This is a repo for my PhD thesis "Feasibility of Deception in Code Attribution", which is conducted at the University of New Brunswick (UNB) under supervision of Canada Research Chair in Security and Privacy Dr. Natalia Stakhanova.
Code authorship attribution is the process used to identify the probable author of given code, based on the unique characteristics that reflect an author's programming style. Authorship attribution techniques have found a broad application in biometric research, forensics, and malware analysis. Authorship attribution has been a prosperous area of research when an assumption can be made that the author of an unknown program has been honest in their writing style and does not try to modify it. In this thesis, we investigate the feasibility of deception of source code attribution techniques. We present an author imitation attack that deceives current authorship attribution systems by imitating a coding style of a targeted developer. We investigate the attack's feasibility on open-source software repositories. To subvert an author imitation attack and to help in protecting the developer's privacy, we introduce an author obfuscation method and novel coding style transformations. The idea of author obfuscation is to allow authors to preserve the readability of their source code while removing identifying stylistic features that can be leveraged for code attribution. In summary, this thesis presents original research work that not only advances the knowledge in code authorship attribution field but also contributes to the overall safety of our digital world by providing author obfuscation methods to protect the privacy of the developers.

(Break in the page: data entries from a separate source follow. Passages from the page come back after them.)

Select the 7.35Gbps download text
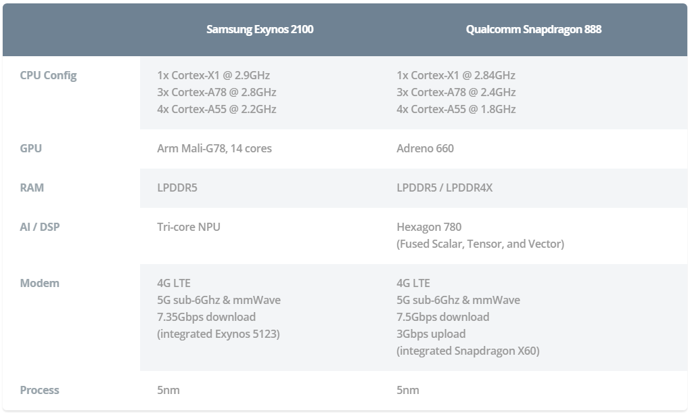This screenshot has width=688, height=415. [206, 317]
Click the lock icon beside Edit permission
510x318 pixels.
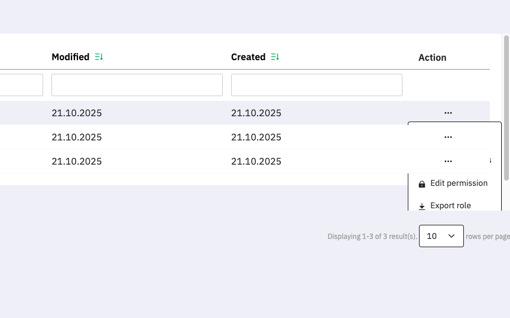[422, 184]
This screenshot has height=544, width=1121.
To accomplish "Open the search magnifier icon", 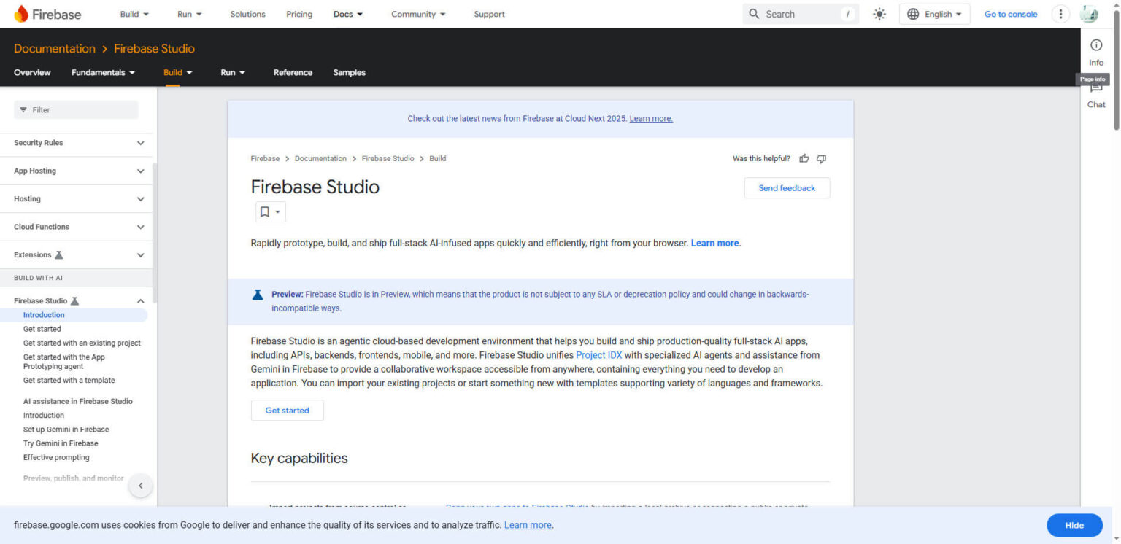I will [754, 13].
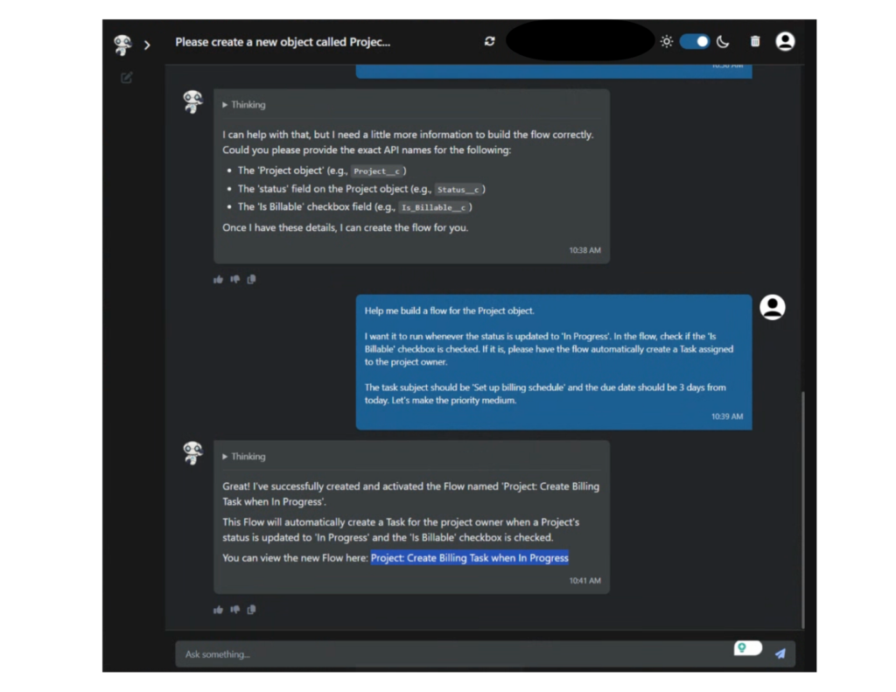Copy the 10:38 AM API names response

coord(251,279)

The main research contributions of this PhD thesis, which were mentioned in the thesis:
Research Contribution 1: An attack against authorship attribution.

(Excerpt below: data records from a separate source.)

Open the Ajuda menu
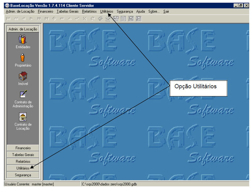This screenshot has height=188, width=251. click(140, 11)
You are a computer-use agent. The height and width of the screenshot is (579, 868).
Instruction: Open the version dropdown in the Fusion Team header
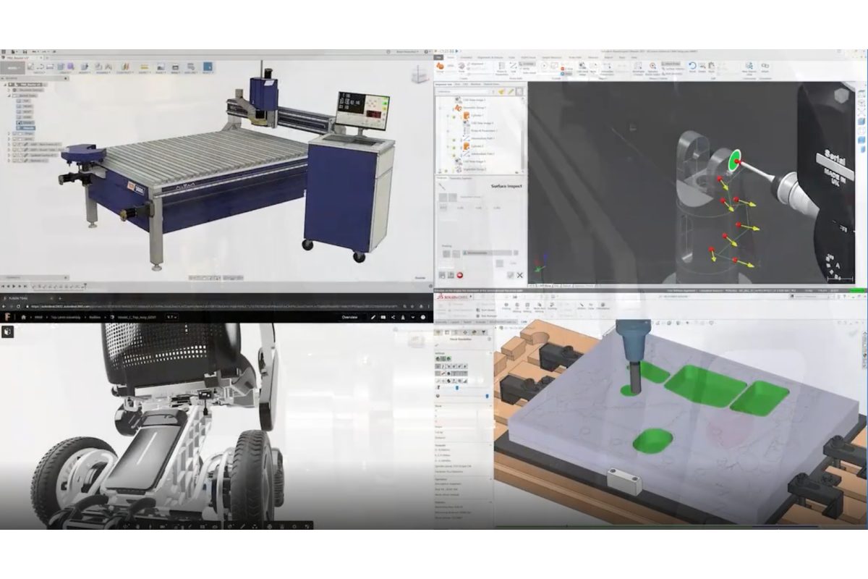171,317
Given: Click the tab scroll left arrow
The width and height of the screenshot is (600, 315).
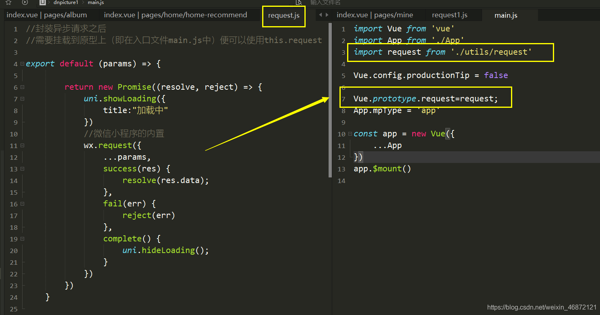Looking at the screenshot, I should (321, 15).
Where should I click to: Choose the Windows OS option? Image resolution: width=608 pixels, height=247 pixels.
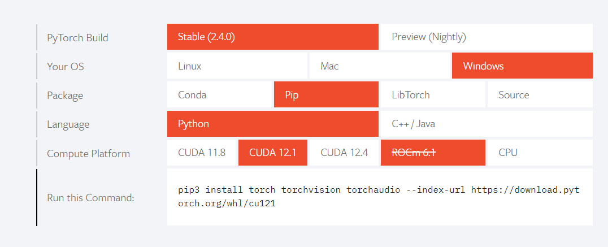[x=522, y=66]
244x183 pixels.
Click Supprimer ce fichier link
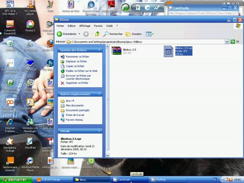click(x=77, y=83)
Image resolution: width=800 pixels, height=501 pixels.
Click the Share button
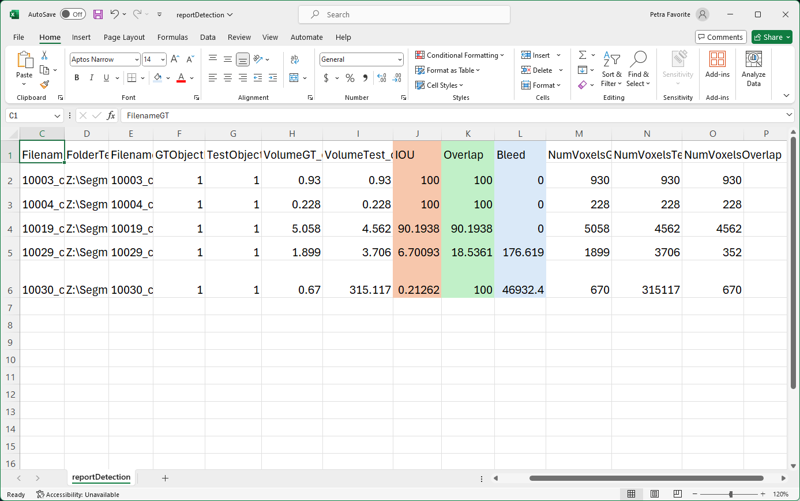pos(772,37)
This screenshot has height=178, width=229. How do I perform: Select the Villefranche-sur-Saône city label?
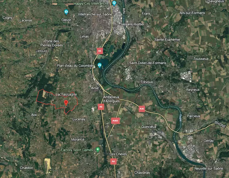coord(95,14)
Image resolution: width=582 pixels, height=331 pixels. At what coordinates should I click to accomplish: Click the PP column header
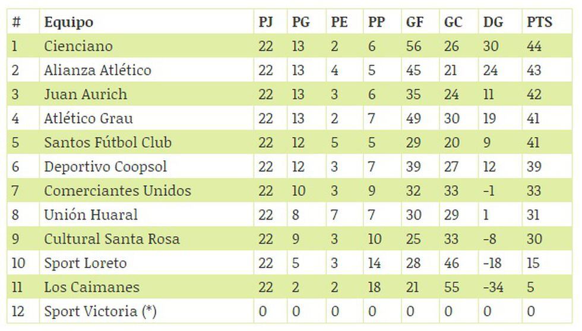(377, 23)
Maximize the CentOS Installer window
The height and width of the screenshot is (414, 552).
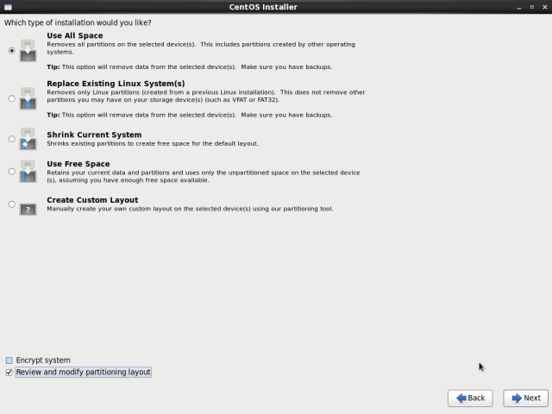click(x=532, y=7)
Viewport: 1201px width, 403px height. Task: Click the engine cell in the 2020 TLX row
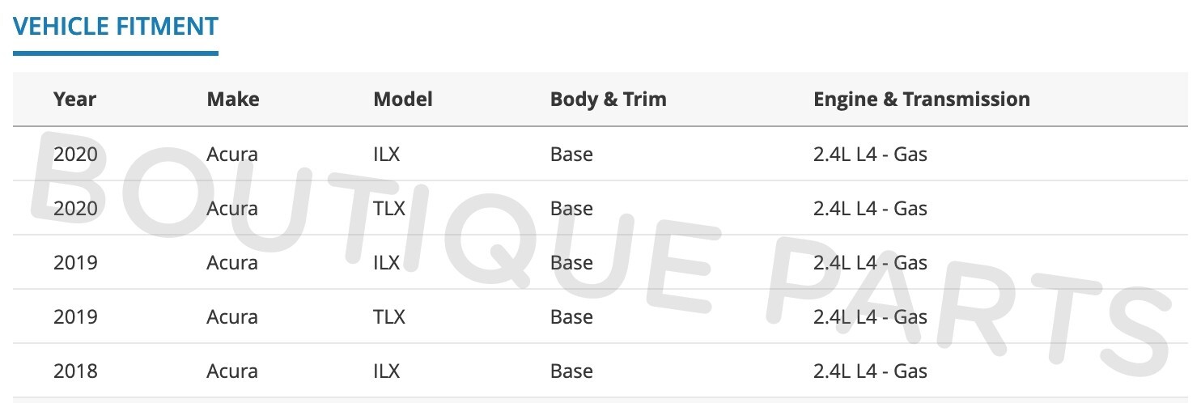(870, 208)
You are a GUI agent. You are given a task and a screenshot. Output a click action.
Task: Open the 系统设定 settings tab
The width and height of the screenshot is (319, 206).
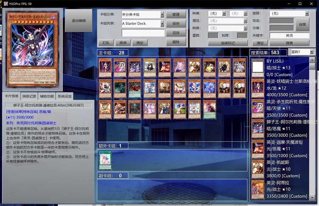65,96
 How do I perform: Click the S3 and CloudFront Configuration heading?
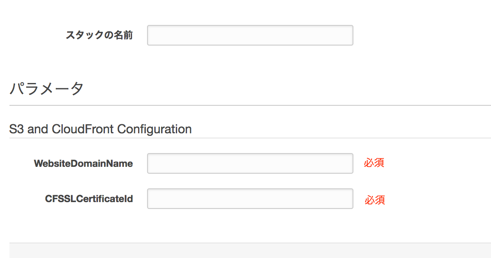tap(100, 129)
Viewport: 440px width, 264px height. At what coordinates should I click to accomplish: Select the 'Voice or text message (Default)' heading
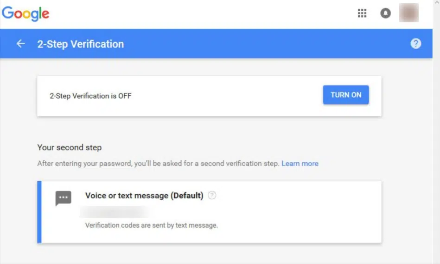(x=144, y=196)
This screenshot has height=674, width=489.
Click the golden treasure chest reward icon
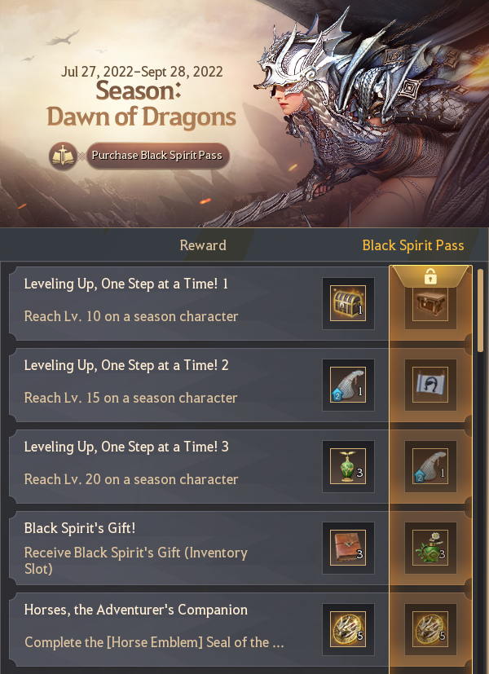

Research Contribution 2: A new author obfuscation technique for proprietary and open-source software.
Research Contribution 3: Automated measures for evaluation of author obfuscation methods.
Research Contribution 4: An optimal set of data characteristics for authorship attribution task.
Research Contribution 5: A comprehensive open-source dataset for authorship attribution.
GAU-internal oral examination of this thesis was successfully completed on May, 14th 2019.
Final oral examination of this dissertation was successfully made on August, 23th 2019. The slides are available presentation_for_phd_defence_Alina.pptx
Based on this PhD work, 2 projects with the following undergraduate students- Celine Perley (Java parsing and GitHub data extraction software) and Omar Hussein (control-flow obfuscation) were successfully completed. Credits to Nguyen Cong Van- a software developer from UNB-CIC, who provided his advice and help. Some of the results from this PhD work were published recently in the paper "Adversarial Authorship Attribution in Open-Source Projects" (in collaboration with Dr. Natalia Stakhanova, Dr. Mila Dalla Preda, and Celine Perley) by the Ninth ACM Conference on Data and Application Security and Privacy and are available https://dl.acm.org/citation.cfm?id=3300032.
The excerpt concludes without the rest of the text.